We’ve done everything from conduct tree plots and measuring tree heights to head out into the jungle at four o’clock in the morning to capture the forest waking up as the gibbons bamboozle the surrounding kilometer with sounds I’ve only ever hear in David Attenborough documentaries before then. I got the opportunity to observe orangutans in the wild which is the original reason I came here. Yet surprisingly what I found most enriching was connecting with the local population and teaching a group of local school children about conservation through fun games.

Biodiversity monitoring through butterfly and dragonfly surveys
Photo by Lucas Elsrode | BNF | CIMTROP

You might be asking yourself why some desk jockey such as myself decided that a trip half way across the world would be justified by the prospect of seeing Orangutans. I thought that somehow seeing them in their natural habitat would lead me to understand human nature more holistically.

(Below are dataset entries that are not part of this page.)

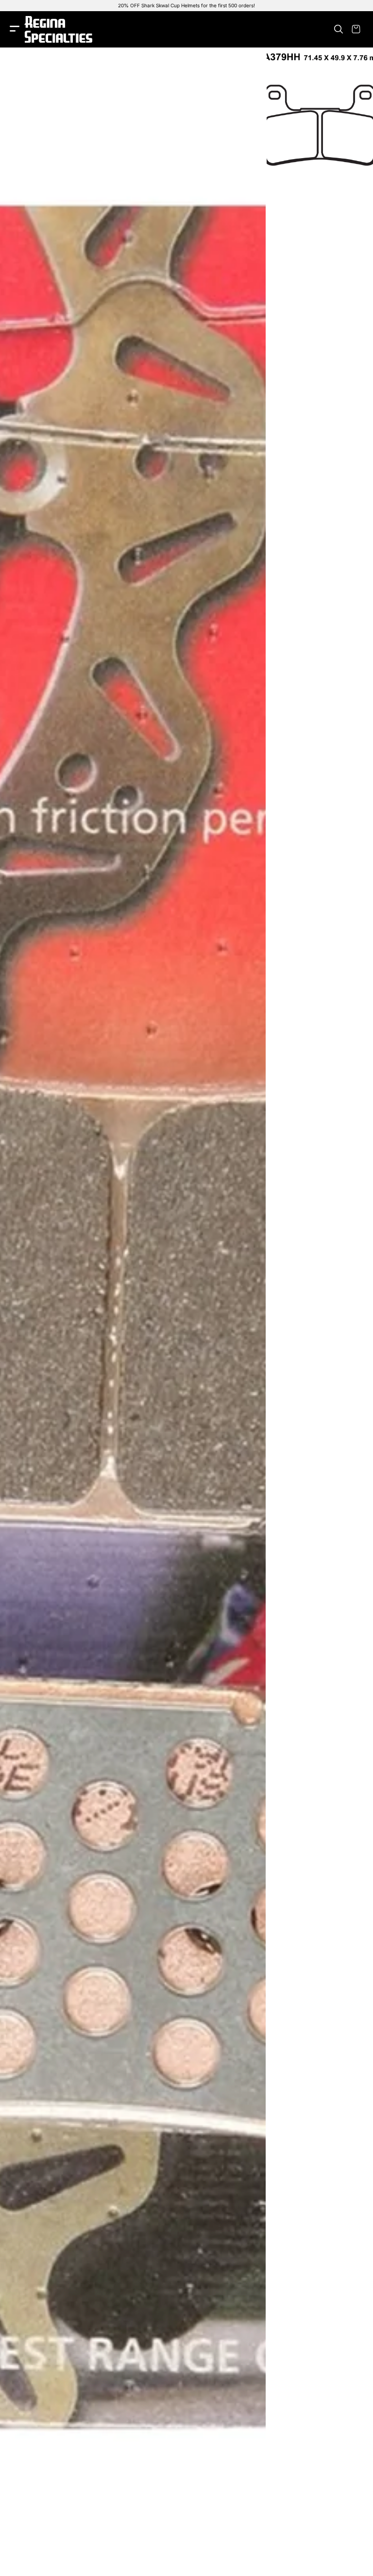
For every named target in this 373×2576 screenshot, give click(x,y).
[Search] (338, 29)
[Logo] (58, 29)
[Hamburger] (14, 29)
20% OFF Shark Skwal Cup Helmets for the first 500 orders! (186, 5)
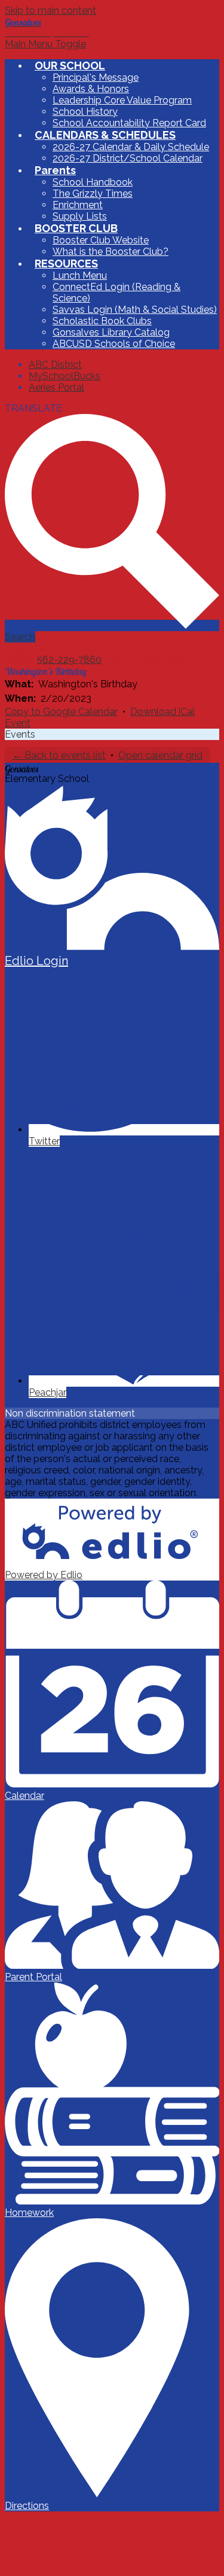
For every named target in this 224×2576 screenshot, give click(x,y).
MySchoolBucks (64, 376)
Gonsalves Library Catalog (111, 332)
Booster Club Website (101, 240)
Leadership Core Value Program (122, 100)
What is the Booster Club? (110, 251)
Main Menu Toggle (45, 44)
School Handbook (93, 182)
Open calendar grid (160, 755)
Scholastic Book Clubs (102, 321)
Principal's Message (96, 77)
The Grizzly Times (93, 193)
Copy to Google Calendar (61, 711)
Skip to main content (50, 10)
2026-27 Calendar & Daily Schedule (131, 147)
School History (85, 111)
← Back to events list (59, 755)
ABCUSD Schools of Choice (114, 343)
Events (20, 734)
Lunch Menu (80, 275)
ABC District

But when a baby on it’s mother’s back makes direct eye contact with me from the tree tops, it didn’t do that. Instead it makes you stop and consider what it means to be human, at least that’s what it did for me, and made me question my place in this crazy world and my rather ambiguous but omnipresent connection to it.

I’ve gained an appreciation for the larger ideas of conservation. From connecting to the locals to try and pinpoint what exactly conservation means to me. This has no doubt been and continues to be a truly enriching personal experience.